▸ **Goal of the exercise**: Please say what the text on picking a random MySQL record gives as the cause of the lost time in the wrapped-subquery version.

▸ **Page text**:
** BEGIN **

There is, however, a way to have mysql "cache" the subquery. It's a big 
ugly, but you can wrap your subquery in another subquery (sidenote: we 
could have done this in attempt nr. 2 as well). In this case, our query 
becomes:

     Select a.* from myrecords as a where id >= (select d.edge from 
(select floor(max(b.id) * rand()) as edge from myrecords as b) as d) 
order by id limit 1;

I apologize if that hurt a bit, but it does work! Time's back to 0.10 up 
to 2.50 seconds for the testdb. The big differences spring from the 
amount of records left to order after the subquery. Also, note that this 
is actually a small variation of the 4th method. The loss of time here 
is caused by the use of >=, which leaves us with (quite) some records to 
order before we have a result. If we'd use = instead and drop the order 
by and limit part, we'd be doing exactly what method number 4 is doing.

So the bottom line of this search for the best way to randomly pick a 
record from a database table: don't try to do it to nicely. Aesthetics 
are good and nice, but they aren't everything.

** END **

▸ **Given information**:

** BEGIN **

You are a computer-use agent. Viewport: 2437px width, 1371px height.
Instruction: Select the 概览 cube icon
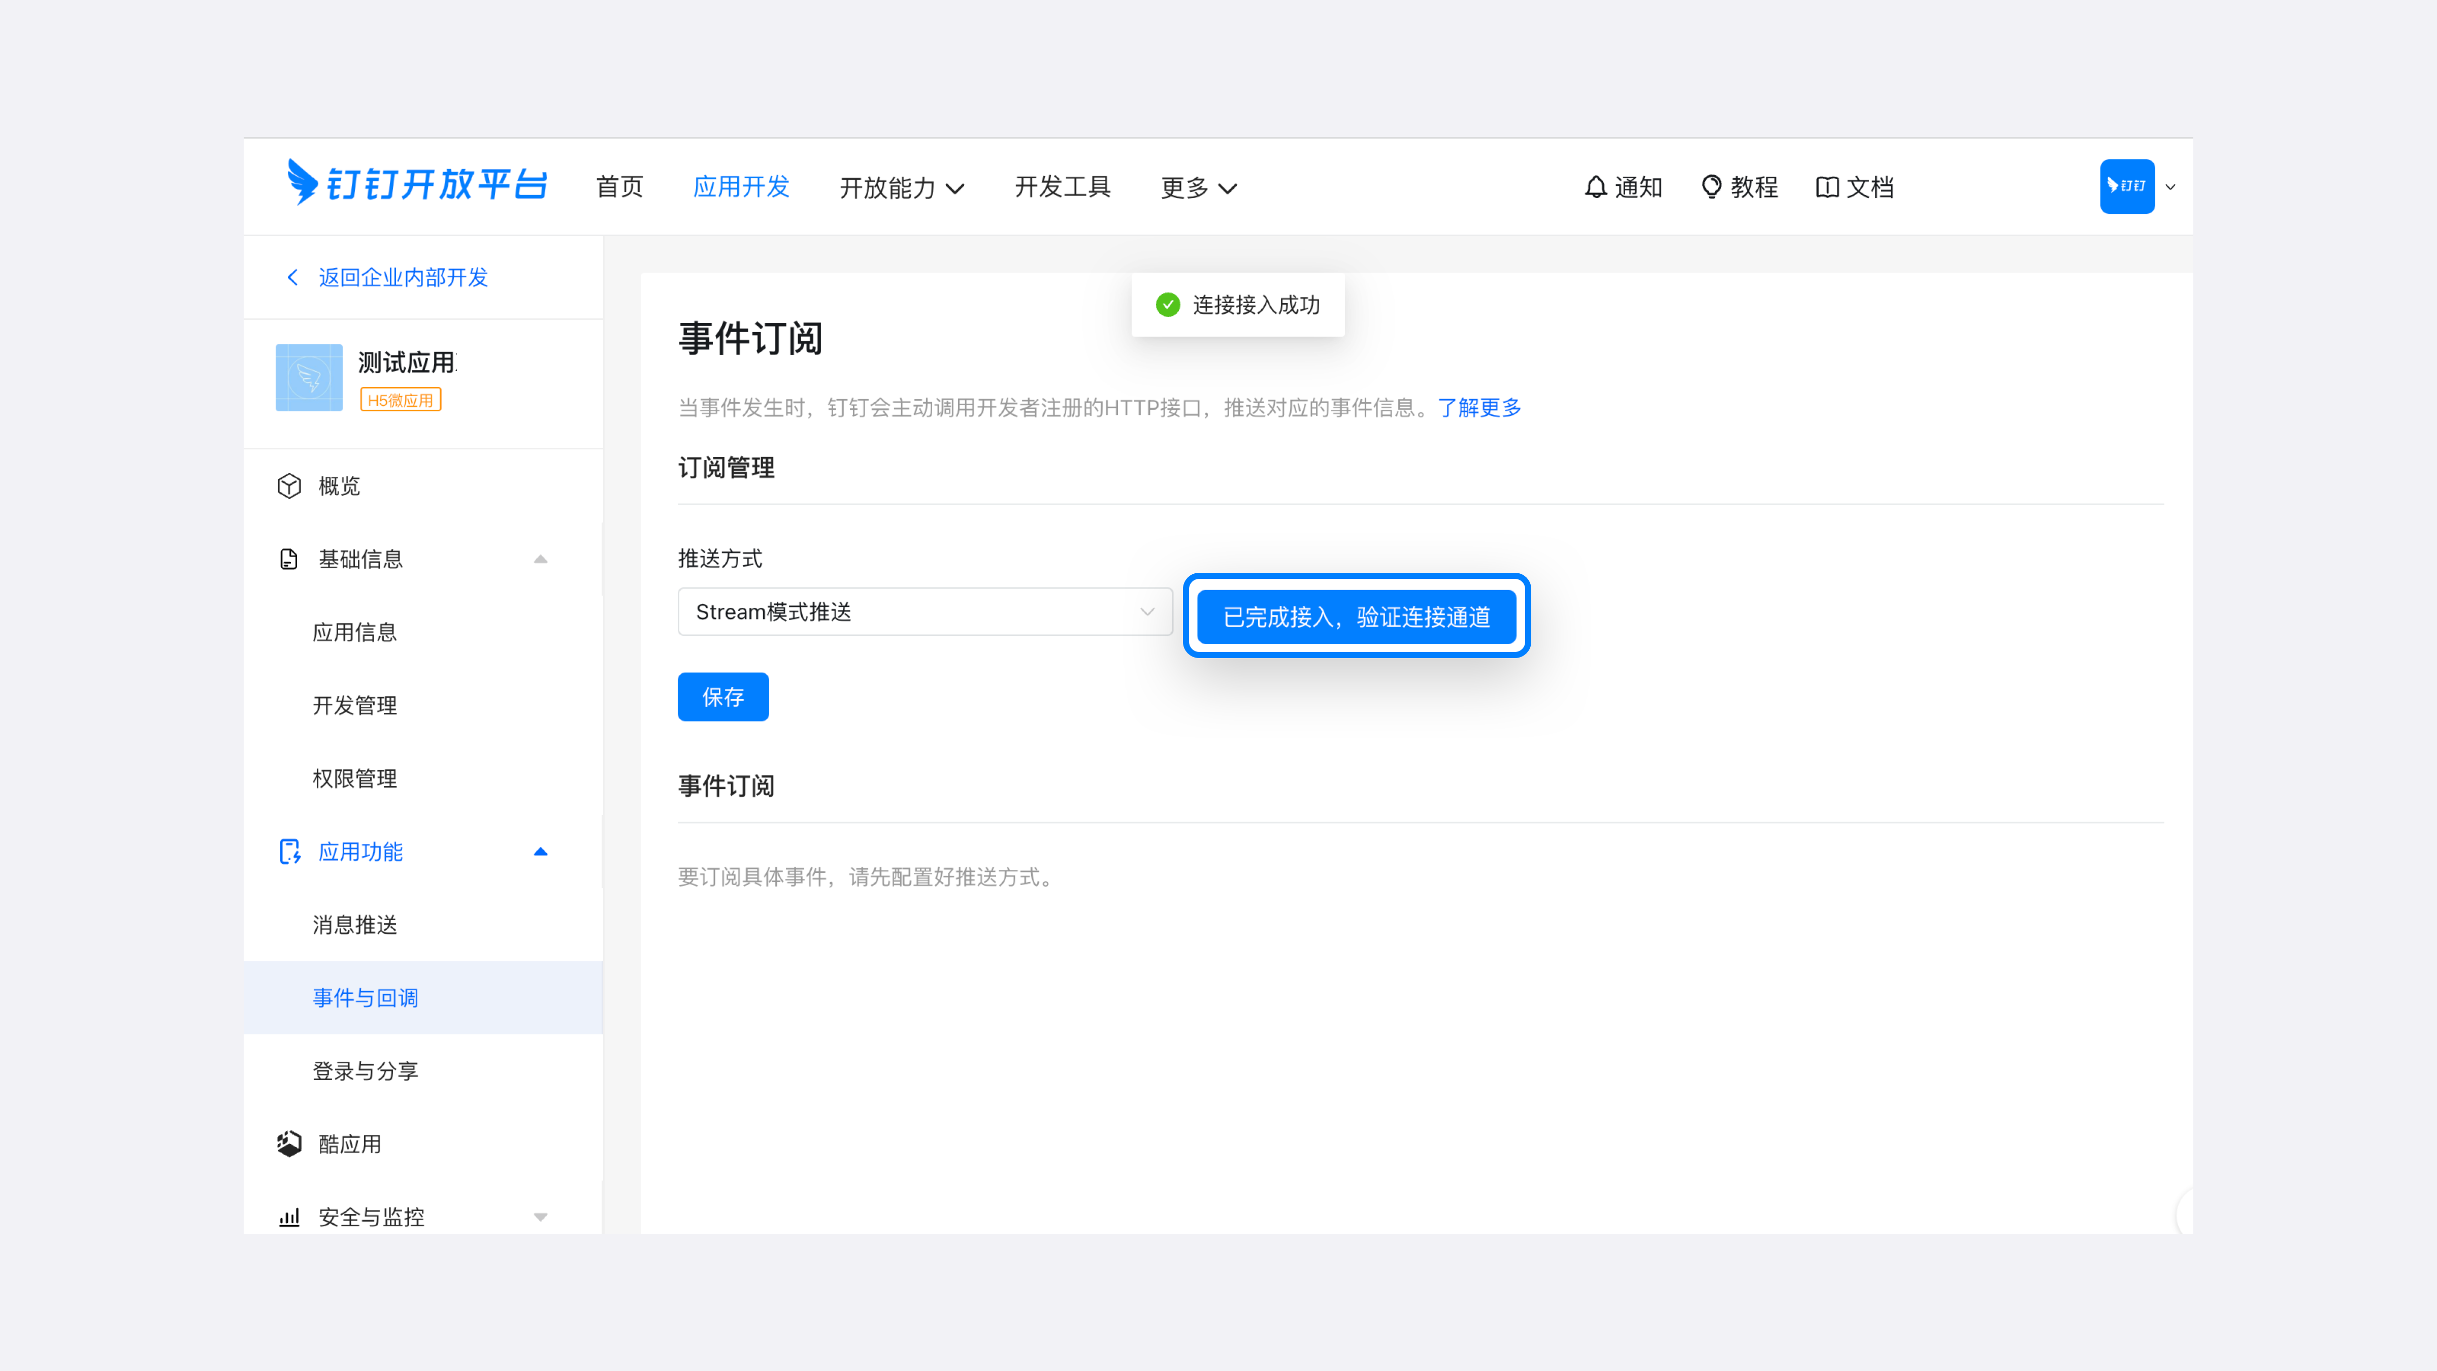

** END **

▸ **Correct result**: The use of >=, which leaves quite a few records to order before there is a result.